God’s purpose is not merely to sanctify our souls, but all of our being, body and soul (Romans 8:23). Not only that, but He is sanctifying His whole creation (Romans 8:22). This is one reason Jesus was baptized in the River Jordan: to sanctify its waters. And you know, of course, what happens to those waters. They evaporate, become clouds, are blown to somewhere else, condense eventually, and fall as rain in a new place, where the process begins all over again, until those waters, sanctified by His own body having been in their midst, end up watering the whole planet.
Perhaps people who are hung up on the guilt aspect of sin overlook the sanctification of material things, since stars or flowers or streams bear no guilt. It’s true, guilt they do not bear, so what does sanctification mean for them? It means material things, too, are filled with the Spirit of God, and with His power, and operate strictly and only according to His purpose, being unavailable to the devil and free from his grasp.
And that’s where relics of the saints come in. The very bodies of these people were already made holy. That is, they already were filled with the Holy Spirit and His goodness and His power. Of course the Holy Spirit indwells every Christian, but in the exceptionally mature ones we call saints, He has been given free rein and free reign. In the saints, the Christian body is at the disposal of the Holy Spirit in a manner approaching perfection, fully open to His promptings. It becomes His own body. So much so that sometimes the power in that body even spreads to the clothes. No, wait, really. This is not some pagan notion. It is thoroughly Christian. It is recorded as fact in Scripture. The woman with the flow of blood was cured when she merely touched the hem of Jesus' garment. St. Paul's clothes, like His Lord's, (for they were His Lord's) also were filled with God's miraculous power. “And God worked special miracles by the hands of Paul: So that from his body were brought to the sick handkerchiefs or aprons, and the diseases departed from them, and the evil spirits went out of them.” (Acts 19:11-12).
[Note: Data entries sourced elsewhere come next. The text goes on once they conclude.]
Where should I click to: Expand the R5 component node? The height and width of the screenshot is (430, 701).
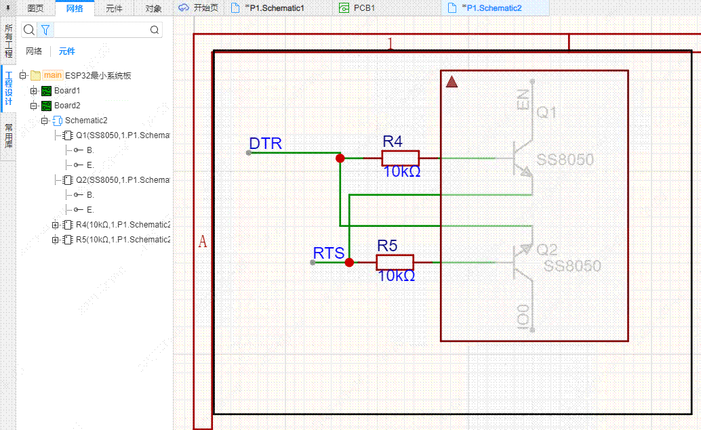point(56,240)
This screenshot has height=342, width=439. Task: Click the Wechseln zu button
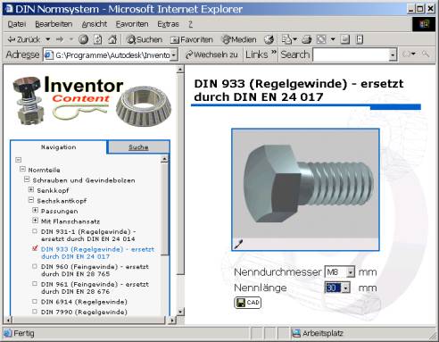tap(211, 54)
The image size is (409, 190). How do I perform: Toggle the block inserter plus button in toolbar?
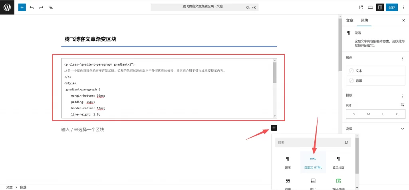click(22, 7)
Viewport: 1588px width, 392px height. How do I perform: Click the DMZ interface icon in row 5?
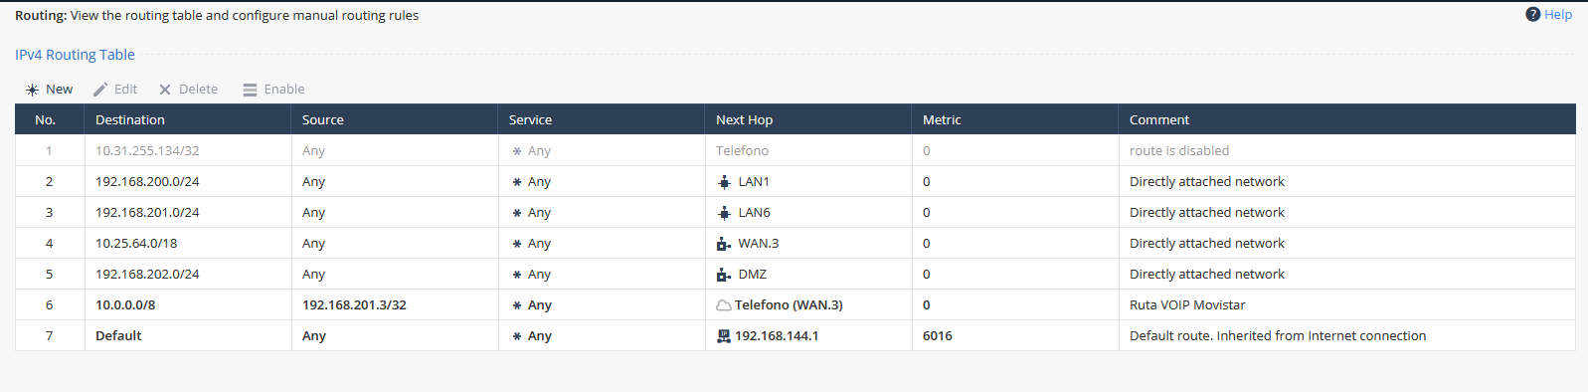724,275
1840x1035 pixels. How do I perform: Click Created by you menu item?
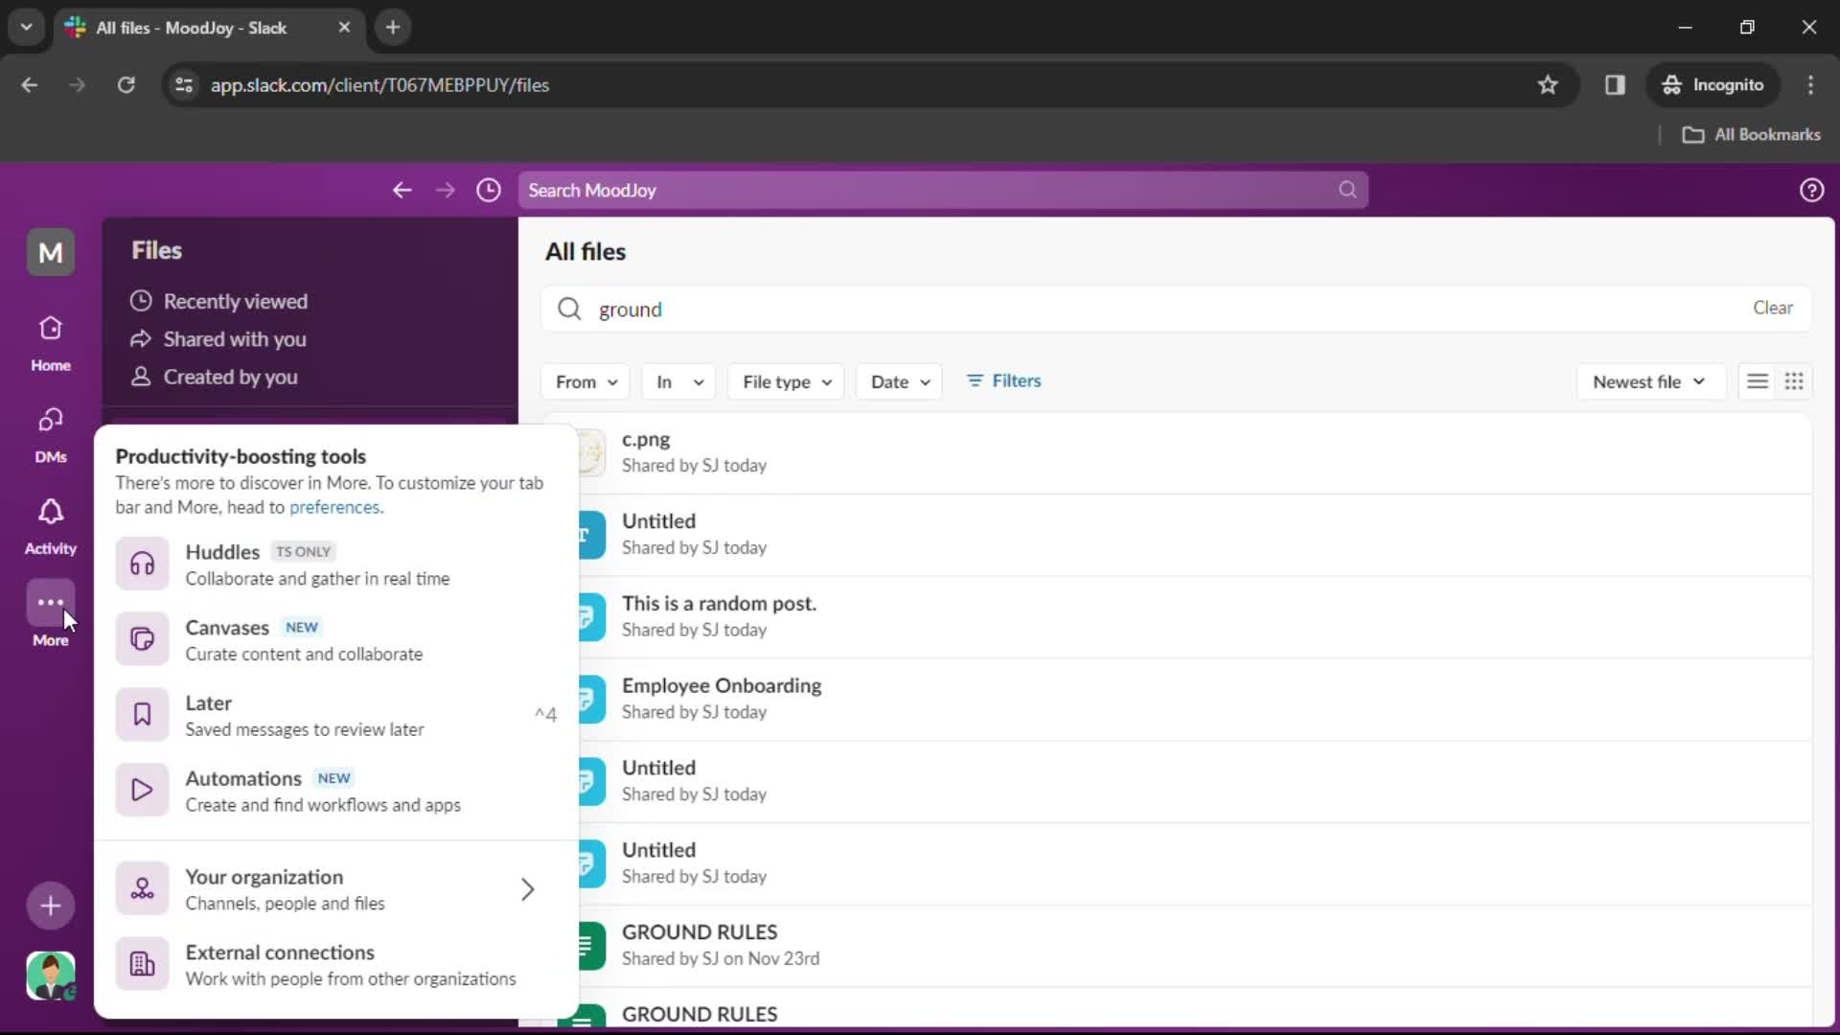pyautogui.click(x=230, y=376)

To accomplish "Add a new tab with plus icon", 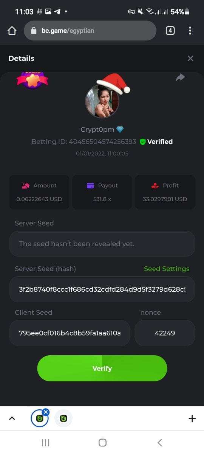I will (x=192, y=418).
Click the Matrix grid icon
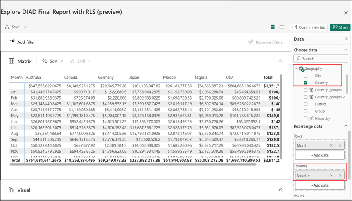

St. Peter was so holy (conformed to Christ) that even his shadow was a vessel of the glory of the Lord: “…they brought forth the sick into the streets, and laid [them] on beds and couches, that at the least the shadow of Peter passing by might overshadow some of them. There came also a crowd [out] of the cities round about to Jerusalem, bringing sick folks, and them which were vexed with unclean spirits: and they were healed every one (Acts 5:15-16).
So if you are a person who criticizes the Orthodox for venerating (not worshipping) holy relics, what I want to know is, why? Ought we not venerate God’s glory wherever, and in whatever, it is found?
Or to ask it another way (as I’ve done before), supposing you had one of St. Paul’s hankies by which God cured diseases, or one of his aprons by which He drove demons away? Assuming you knew it was authentic, and not some Roman forgery, you wouldn't, say, bury it, would you, really? Wouldn’t you display it? If you were sick, wouldn't you, kneeling before it, pray God to use it to cure you, too? Don't you think those people did the same, to whom St. Paul sent those relics around? You don't imagine, do you, really, truly, that they treated the healing handkerchiefs and aprons casually or irreverently?
And please don't tell me if you had Jesus' garment you wouldn't now and then kiss the hem of it, (or the glass covering over it) or at least long to, even if you felt too unworthy actually to do it.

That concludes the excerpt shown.